I’ve bowed to defeat in the Porsche Cayenne transmission failure saga and am sending the car for a gearbox rebuild. What should have been a simple Cayenne valve body rebuild and refit is now a transmission-out overhaul costing thousands of pounds.
The last straw came on Saturday, when I spent all day checking through the metres of copper linking my Cayenne ECUs with the gearbox internals. All I found was a soaking wet floor, courtesy of the leaky rear washer jet pipe that pours screenwash into the car when it works its way loose. The leaking water then floods wiring looms and everything else it can find, including the Cayenne’s main ECU. Some of the damage it does:
Pulling all the transmission wiring back into the Cayenne, I could find no broken cables and no obvious problems. I’ve already double checked everything the boys have done on installing a genuine Porsche valve body/valve block costing over £1,000. The automatic transmission shop will run a diagnostic on the transmission when it gets to them tomorrow, but there is some form for these Porsche Cayenne Aisin gearboxes to jam their clutch packs, so I’m not mega optimistic.
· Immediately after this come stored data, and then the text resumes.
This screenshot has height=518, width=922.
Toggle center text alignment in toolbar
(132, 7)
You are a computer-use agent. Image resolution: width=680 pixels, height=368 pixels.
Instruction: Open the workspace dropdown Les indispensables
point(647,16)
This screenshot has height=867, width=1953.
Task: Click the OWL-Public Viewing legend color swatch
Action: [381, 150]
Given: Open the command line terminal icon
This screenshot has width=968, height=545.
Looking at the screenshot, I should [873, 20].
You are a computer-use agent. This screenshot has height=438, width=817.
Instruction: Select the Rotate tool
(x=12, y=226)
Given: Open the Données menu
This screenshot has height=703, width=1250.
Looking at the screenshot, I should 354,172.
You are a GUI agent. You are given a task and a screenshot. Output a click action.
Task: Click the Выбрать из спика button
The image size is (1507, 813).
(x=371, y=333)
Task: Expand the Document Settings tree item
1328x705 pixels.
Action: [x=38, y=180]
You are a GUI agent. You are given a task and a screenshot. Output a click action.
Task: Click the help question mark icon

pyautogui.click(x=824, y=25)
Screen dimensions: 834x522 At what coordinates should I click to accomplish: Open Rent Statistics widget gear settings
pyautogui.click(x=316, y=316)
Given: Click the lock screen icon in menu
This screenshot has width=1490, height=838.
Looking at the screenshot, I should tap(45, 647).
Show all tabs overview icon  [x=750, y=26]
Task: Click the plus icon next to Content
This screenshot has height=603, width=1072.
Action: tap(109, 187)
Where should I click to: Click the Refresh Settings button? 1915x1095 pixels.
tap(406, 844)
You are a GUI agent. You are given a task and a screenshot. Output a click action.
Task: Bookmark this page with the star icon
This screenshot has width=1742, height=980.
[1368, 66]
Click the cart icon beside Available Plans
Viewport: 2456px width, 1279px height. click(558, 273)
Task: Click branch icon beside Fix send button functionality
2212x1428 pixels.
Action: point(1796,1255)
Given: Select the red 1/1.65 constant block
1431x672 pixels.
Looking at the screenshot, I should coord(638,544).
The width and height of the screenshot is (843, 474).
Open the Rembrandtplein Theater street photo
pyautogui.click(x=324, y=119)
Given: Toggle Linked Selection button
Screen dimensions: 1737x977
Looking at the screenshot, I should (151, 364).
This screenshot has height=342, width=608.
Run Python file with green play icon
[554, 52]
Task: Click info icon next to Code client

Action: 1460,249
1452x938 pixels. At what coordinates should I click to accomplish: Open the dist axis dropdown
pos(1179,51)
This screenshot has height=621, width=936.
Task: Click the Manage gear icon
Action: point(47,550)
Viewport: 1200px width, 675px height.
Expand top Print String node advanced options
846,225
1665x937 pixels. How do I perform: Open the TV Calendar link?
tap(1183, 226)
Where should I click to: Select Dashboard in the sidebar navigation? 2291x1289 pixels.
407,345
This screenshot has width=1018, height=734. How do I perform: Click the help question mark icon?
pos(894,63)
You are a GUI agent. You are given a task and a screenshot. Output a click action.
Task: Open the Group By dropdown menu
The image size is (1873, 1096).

As an experiment in running a Porche Cayenne daily driver, the last six months have taught me not to recommend these cars. I enjoy driving my Cayenne V8 and it is just about affordable on LPG, so I will stick with it as a means to recoup some of the money I’ve poured into it, but I would not advise others to follow my lead. I’m not saying don’t buy a Cayenne, just don’t ask me to tell you it makes sense.
I almost bought a Volvo XC90, but ended up in the Cayenne. Even as a Porsche enthusiast, it’s a difficult decision to defend when you look at the full cost of ownership over my six months to date compared to something more reliable. The recent bills are a bit raw at the minute: some fresh V8 burble will ease that pain.